I mean, the Internet is sort of like the old concept of the collective unconscious, except that it actually exists and you’re using it right now. Airplanes and spacecraft are kind of like the ancient dream of Icarus—except, again, for the actually existing part. Today GPT-3 and DALL-E2 and LaMDA and AlphaTensor exist, as they didn’t two years ago, and one has to try to project forward to what their vastly-larger successors will be doing a decade from now. Though some of my colleagues are still in denial about it, I regard the fact that such systems will have transformative effects on civilization, comparable to or greater than those of the Internet itself, as “already baked in”—as just the mainstream position, not even a question anymore. That doesn’t mean that future AIs are going to convert the earth into paperclips, or give us eternal life in a simulated utopia. But their story will be a central part of the story of this century.

Which brings me to a second response.
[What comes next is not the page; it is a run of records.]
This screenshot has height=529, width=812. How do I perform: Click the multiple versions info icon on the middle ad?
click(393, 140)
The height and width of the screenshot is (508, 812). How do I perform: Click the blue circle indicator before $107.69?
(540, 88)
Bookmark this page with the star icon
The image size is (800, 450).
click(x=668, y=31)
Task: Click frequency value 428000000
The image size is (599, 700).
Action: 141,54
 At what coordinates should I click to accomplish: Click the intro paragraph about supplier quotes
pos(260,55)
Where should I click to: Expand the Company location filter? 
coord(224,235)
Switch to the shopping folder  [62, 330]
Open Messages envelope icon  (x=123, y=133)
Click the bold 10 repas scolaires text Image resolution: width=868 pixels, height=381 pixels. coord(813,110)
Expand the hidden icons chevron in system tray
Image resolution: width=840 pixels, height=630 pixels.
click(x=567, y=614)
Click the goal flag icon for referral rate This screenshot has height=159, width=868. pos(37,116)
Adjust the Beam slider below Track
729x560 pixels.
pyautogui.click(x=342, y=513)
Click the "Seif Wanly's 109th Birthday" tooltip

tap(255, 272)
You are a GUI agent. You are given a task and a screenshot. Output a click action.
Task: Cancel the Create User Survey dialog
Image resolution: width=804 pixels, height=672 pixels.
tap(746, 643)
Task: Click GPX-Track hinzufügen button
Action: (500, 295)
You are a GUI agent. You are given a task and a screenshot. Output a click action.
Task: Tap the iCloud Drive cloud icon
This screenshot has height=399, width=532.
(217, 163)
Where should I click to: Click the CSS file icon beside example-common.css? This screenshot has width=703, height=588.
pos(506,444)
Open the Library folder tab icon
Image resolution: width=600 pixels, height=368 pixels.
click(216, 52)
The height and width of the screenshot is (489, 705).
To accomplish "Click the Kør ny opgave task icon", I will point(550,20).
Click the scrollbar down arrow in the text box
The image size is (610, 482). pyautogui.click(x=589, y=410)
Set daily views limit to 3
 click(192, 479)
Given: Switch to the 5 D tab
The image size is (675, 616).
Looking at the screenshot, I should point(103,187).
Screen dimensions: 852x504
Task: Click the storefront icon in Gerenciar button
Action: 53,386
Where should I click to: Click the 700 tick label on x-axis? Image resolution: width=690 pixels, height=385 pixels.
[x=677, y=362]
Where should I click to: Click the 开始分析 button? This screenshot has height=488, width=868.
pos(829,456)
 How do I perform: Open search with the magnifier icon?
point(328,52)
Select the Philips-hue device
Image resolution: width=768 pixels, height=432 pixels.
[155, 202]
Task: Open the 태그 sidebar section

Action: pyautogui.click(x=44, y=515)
If AI alignment is a religion, it’s now large and established enough to have a thriving “Reform” branch, in addition to the original “Orthodox” branch epitomized by Eliezer Yudkowsky and MIRI.  As far as I can tell, this Reform branch now counts among its members a large fraction of the AI safety researchers now working in academia and industry.  (I’ll leave the formation of a Conservative branch of AI alignment, which reacts against the Reform branch by moving slightly back in the direction of the Orthodox branch, as a problem for the future — to say nothing of Reconstructionist or Marxist branches.)

Here’s an incomplete but hopefully representative list of the differences in doctrine between Orthodox and Reform AI Risk:

(1) Orthodox AI-riskers tend to believe that humanity will survive or be destroyed based on the actions of a few elite engineers over the next decade or two.  Everything else—climate change, droughts, the future of US democracy, war over Ukraine and maybe Taiwan—fades into insignificance except insofar as it affects those engineers.

We Reform AI-riskers, by contrast, believe that AI might well pose civilizational risks in the coming century, but so does all the other stuff, and it’s all tied together.  An invasion of Taiwan might change which world power gets access to TSMC GPUs.  Almost everything affects which entities pursue the AI scaling frontier and whether they’re cooperating or competing to be first.

(2) Orthodox AI-riskers believe that public outreach has limited value: most people can’t understand this issue anyway, and will need to be saved from AI despite themselves.

We Reform AI-riskers believe that trying to get a broad swath of the public on board with one’s preferred AI policy is something close to a deontological imperative.

(3) Orthodox AI-riskers worry almost entirely about an agentic, misaligned AI that deceives humans while it works to destroy them, along the way to maximizing its strange utility function.

We Reform AI-riskers entertain that possibility, but we worry at least as much about powerful AIs that are weaponized by bad humans, which we expect to pose existential risks much earlier in any case.

(4) Orthodox AI-riskers have limited interest in AI safety research applicable to actually-existing systems (LaMDA, GPT-3, DALL-E2, etc.), seeing the dangers posed by those systems as basically trivial compared to the looming danger of a misaligned agentic AI.

We Reform AI-riskers see research on actually-existing systems as one of the only ways to get feedback from the world about which AI safety ideas are or aren’t promising.

(5) Orthodox AI-riskers worry most about the “FOOM” scenario, where some AI might cross a threshold from innocuous-looking to plotting to kill all humans in the space of hours or days.

We Reform AI-riskers worry most about the “slow-moving trainwreck” scenario, where (just like with climate change) well-informed people can see the writing on the wall decades ahead, but just can’t line up everyone’s incentives to prevent it.

(6) Orthodox AI-riskers talk a lot about a “pivotal act” to prevent a misaligned AI from ever being developed, which might involve (e.g.) using an aligned AI to impose a worldwide surveillance regime.

We Reform AI-riskers worry more about such an act causing the very calamity that it was intended to prevent.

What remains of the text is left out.